Stored data entries
++++

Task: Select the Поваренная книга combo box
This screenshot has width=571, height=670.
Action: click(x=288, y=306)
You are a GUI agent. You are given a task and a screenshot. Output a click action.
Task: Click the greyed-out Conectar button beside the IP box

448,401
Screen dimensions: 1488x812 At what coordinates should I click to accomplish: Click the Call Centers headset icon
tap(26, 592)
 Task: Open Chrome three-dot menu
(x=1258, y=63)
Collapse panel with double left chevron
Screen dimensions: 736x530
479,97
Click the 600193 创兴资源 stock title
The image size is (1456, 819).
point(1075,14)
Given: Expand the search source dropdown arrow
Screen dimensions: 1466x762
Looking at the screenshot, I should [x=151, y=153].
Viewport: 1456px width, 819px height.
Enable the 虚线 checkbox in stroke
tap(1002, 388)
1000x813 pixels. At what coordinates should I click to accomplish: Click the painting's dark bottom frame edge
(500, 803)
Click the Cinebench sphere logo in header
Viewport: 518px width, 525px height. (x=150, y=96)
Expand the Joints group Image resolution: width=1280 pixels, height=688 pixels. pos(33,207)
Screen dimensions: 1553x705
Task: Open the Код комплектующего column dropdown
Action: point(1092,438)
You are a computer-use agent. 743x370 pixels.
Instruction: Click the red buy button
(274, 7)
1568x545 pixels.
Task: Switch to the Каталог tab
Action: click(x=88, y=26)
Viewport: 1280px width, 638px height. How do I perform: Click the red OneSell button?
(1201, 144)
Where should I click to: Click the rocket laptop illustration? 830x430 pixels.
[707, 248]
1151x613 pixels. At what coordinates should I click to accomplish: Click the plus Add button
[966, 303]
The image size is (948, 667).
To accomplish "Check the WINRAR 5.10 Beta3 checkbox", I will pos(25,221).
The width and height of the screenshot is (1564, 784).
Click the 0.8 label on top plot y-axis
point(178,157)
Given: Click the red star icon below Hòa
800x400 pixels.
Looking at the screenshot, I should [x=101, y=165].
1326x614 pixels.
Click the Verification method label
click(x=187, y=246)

++++

Work order: Find the line that contains "Collapse panel with double left chevron". Copy it and every line after it to the end of the records, exactly, and nothing more.

Result below:
Collapse panel with double left chevron
Screen dimensions: 736x530
479,97
Click the 600193 创兴资源 stock title
The image size is (1456, 819).
point(1075,14)
Given: Expand the search source dropdown arrow
Screen dimensions: 1466x762
Looking at the screenshot, I should [x=151, y=153].
Viewport: 1456px width, 819px height.
Enable the 虚线 checkbox in stroke
tap(1002, 388)
1000x813 pixels. At what coordinates should I click to accomplish: Click the painting's dark bottom frame edge
(500, 803)
Click the Cinebench sphere logo in header
Viewport: 518px width, 525px height. (x=150, y=96)
Expand the Joints group Image resolution: width=1280 pixels, height=688 pixels. pos(33,207)
Screen dimensions: 1553x705
Task: Open the Код комплектующего column dropdown
Action: point(1092,438)
You are a computer-use agent. 743x370 pixels.
Instruction: Click the red buy button
(274, 7)
1568x545 pixels.
Task: Switch to the Каталог tab
Action: click(x=88, y=26)
Viewport: 1280px width, 638px height. How do I perform: Click the red OneSell button?
(1201, 144)
Where should I click to: Click the rocket laptop illustration? 830x430 pixels.
[707, 248]
1151x613 pixels. At what coordinates should I click to accomplish: Click the plus Add button
[966, 303]
The image size is (948, 667).
To accomplish "Check the WINRAR 5.10 Beta3 checkbox", I will pos(25,221).
The width and height of the screenshot is (1564, 784).
Click the 0.8 label on top plot y-axis
point(178,157)
Given: Click the red star icon below Hòa
800x400 pixels.
Looking at the screenshot, I should [x=101, y=165].
1326x614 pixels.
Click the Verification method label
click(x=187, y=246)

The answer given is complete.